Renewable energy professor big on cellulosic ethanol
Last week, ethanol was a big story on 60 Minutes. As a follow-up, the Energy Stock Blog has an interview with Professor Daniel Kammen, the founding director of The Renewable and Appropriate Energy Laboratory at Berkeley. On the ESB, Kammen says that while ethanol is a short-term solution, the future does not belong to hydrogen but to cellulosic ethanol. Kammen expects cellulosic ethanol will make up between one third and one half of our total gasoline one day, and that E85 will be 15 percent of U.S. transport fuels in the next few years.Cellulosic ethanol is ethanol made not from edible substances like corn or soybeans, but the cellulose in plants.
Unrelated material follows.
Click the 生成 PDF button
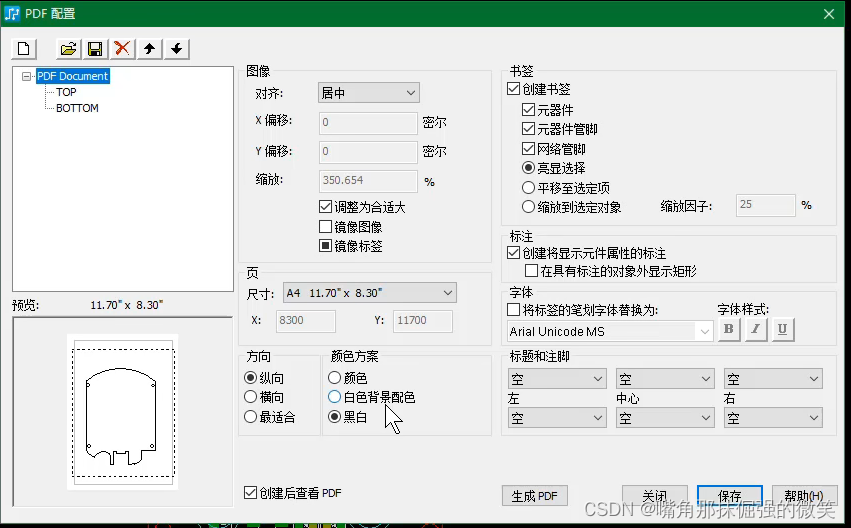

Cellulose is present in all parts of plants, which means all parts of a plant can be turned into ethanol and results in higher yields per acre. Cellulosic ethanol is still an emerging technology and is available commercially only in limited areas. You can see and read more about the original 60 Minutes piece here.
[Source: Energy Stock Blog]
Reader Comments (Page 1 of 1)
Mike 10:57AM (5/16/2006)
What about cellulosic butanol? Isn't that a better alternative considering it has a higher energy density, the same yield from the raw materials and requires no modifications to current vehicles to run it (and it can be sent via pipeline unlike ethanol)?